I think this assumes that 100% of the warrants are held by people with an equal quantity of short shares. I'm unsure how likely that is, but pretty sure you can tell me. :-)
Even so, 12.5M shares seems like a lot of buying pressure added to ordinary retail, and potentially institutional investor buying. What should be the assumptions with regard to the prices at which those 12.5M shares were sold short? Does that add to the buying pressure?
I can agree that VW class short squeeze is unlikely, but what is the likely price action? I assume it has to go beyond $4 at least briefly, like a pig working through a python if that makes any sense. But happy to learn as always.
|
|
|
Post by mytakeonit on Aug 14, 2019 12:46:11 GMT -5
Hard for me to say ... but, ktim is right. $200 pps is WAY TOO LOW !!! And my daughter said she likes $400 pps better. Also ... Freudian slip = sports telling boca that she will be opening my front door when she knocks. Oops !!! But, that's mytakeonit
|
|
|
Post by lakers on Aug 14, 2019 12:54:21 GMT -5
Mnkd made a strategic mistake for not allowing Sanofi buying 10% stake in 2014. Mnkd would have huge cash to dev pipeline. Al was over confident on Afrezza with bad Label. Sanofi would have expanded more effort on Afrezza. Al didn’t diversify. Don’t think Mnkd will make the same mistake again. 10% for $50M or 20% for $100M to dev pipeline ? If UTHR is smart, they would offer to acquire Mnkd in whole. TS is very critical to their future dominance.
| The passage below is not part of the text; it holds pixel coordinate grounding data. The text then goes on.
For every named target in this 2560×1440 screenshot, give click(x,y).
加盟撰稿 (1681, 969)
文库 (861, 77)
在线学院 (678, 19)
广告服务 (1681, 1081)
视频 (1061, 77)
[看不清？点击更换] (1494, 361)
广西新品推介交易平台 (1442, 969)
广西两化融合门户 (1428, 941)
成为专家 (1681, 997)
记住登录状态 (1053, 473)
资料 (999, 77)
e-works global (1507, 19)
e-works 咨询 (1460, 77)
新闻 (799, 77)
They have a golden chance to avoid paying large royalties in the future and to attack new markets such as CBD, CF,... by paying a reasonable price upfront. Mnkd would become an R&D and manufacturing arm of UTHR.
UTHR would out license Afrezza for a manufacturing contract and royalty to partially recoup the deal.
TS is the goose which lays golden eggs they are after, not Afrezza.
I don’t know how much Mnkd would be willing to accept if UTHR offers. In this market, based on Kevinmik’s findings, my guess is $750M - $1B.